Lawrence, Kansas-based Herk Harvey was a director and producer of industrial and educational films for the Centron Corporation. During a visit to Salt Lake City, he developed the idea for a variation of An Occurrence at Owl Creek Bridge involving the elaborate, abandoned SaltAir Pavilion, which made a strong impact on him. Hiring an up-and-coming actress (Lee Strasberg
-trained Candace Hilligoss) and otherwise employing mostly local talent, he shot Carnival of Souls in a few weeks in Lawrence and Salt Lake City. Given the movie’s extremely low budget and Harvey’s inexperience with the genre, the film contains a considerable amount of plot problems, bad dialogue, cheap effects, continuity errors, and techniques that reveal Harvey’s industrial film background. But Harvey, with his vision, manages to transcend all of these flaws to present a film replete with little strokes of genius and a basic concept that many find quite unsettling. Given better distribution, Carnival of Souls would surely have become a better-known film. Its revival, first on late-night local television, then on videocassette, now on high-quality re-mastered Criterion Collection and Off Color Films
DVDs, has made it not only a seminal work in the horror film genre but a cult classic.

Plot Overview

The film tells the story of Mary Henry, a talented young organist (Hilligoss). At the film’s beginning, the car in which Mary is riding, driven by a young lady who some boys in a nearby car challenge to a drag race, plunges off a bridge and into a river. Although the others in the car die, Mary, a mere passenger, mysteriously survives.

[A run of rows]
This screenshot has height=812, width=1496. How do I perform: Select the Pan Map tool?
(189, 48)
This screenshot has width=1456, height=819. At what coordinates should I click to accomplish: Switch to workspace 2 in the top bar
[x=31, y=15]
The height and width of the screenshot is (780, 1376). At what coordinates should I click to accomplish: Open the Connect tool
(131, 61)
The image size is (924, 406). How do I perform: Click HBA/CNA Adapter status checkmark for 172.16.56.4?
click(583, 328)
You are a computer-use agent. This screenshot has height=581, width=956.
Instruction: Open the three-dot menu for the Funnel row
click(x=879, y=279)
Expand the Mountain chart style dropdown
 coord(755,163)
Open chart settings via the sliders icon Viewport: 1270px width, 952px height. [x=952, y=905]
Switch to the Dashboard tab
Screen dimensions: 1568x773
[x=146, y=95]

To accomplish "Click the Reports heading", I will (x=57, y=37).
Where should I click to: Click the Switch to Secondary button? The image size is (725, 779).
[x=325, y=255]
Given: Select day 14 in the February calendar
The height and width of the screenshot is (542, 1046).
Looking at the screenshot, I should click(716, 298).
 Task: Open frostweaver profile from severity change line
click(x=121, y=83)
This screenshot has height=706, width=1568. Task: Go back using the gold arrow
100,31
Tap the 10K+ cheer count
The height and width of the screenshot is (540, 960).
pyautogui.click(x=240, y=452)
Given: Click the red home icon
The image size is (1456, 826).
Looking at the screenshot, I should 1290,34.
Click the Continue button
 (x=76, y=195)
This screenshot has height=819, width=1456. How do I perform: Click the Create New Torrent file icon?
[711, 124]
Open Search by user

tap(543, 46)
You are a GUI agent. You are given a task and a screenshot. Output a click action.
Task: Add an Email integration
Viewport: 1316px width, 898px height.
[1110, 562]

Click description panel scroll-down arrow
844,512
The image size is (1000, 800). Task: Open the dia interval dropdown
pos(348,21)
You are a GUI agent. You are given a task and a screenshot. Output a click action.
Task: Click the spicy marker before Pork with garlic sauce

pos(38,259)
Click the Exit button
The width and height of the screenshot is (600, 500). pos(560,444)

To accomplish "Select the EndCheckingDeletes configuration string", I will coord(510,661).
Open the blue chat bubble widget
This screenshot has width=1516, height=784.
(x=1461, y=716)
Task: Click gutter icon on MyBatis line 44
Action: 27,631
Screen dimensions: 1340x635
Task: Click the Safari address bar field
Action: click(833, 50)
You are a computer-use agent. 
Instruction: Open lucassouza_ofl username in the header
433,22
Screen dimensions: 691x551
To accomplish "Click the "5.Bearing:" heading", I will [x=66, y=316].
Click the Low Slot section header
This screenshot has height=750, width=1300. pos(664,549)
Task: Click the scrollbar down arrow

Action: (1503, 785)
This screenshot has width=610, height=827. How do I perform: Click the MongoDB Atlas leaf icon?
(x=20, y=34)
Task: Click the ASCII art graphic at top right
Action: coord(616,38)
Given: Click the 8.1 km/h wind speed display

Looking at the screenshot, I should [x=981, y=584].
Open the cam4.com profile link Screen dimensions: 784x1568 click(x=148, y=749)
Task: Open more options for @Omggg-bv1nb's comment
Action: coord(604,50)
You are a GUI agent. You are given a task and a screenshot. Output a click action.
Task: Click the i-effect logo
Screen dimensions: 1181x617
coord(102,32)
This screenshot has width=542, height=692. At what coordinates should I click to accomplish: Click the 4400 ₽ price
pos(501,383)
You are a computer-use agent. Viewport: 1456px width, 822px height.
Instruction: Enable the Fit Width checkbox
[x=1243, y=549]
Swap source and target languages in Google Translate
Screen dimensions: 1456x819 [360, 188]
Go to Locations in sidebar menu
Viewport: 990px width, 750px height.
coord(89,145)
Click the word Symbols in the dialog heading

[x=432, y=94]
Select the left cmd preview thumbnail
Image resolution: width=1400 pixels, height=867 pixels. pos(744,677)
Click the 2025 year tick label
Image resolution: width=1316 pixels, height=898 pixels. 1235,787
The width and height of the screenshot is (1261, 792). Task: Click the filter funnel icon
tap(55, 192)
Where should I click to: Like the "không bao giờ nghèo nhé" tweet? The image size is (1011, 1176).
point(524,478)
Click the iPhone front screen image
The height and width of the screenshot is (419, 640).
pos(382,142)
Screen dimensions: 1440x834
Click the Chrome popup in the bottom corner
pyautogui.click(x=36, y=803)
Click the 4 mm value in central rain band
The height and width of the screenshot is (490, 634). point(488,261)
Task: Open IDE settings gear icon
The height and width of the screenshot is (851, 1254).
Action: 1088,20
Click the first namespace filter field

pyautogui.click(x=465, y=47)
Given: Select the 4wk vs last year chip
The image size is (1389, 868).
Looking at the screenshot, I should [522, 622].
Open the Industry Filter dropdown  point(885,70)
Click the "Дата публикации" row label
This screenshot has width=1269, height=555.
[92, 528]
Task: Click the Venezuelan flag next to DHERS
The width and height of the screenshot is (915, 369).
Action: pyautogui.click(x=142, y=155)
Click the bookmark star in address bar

- **AIM OF THE TASK**: Reproduce the stretch of the Carnival of Souls text from "The film tells" through "passenger, mysteriously survives.".

- **IN RESPONSE**:
The film tells the story of Mary Henry, a talented young organist (Hilligoss). At the film’s beginning, the car in which Mary is riding, driven by a young lady who some boys in a nearby car challenge to a drag race, plunges off a bridge and into a river. Although the others in the car die, Mary, a mere passenger, mysteriously survives.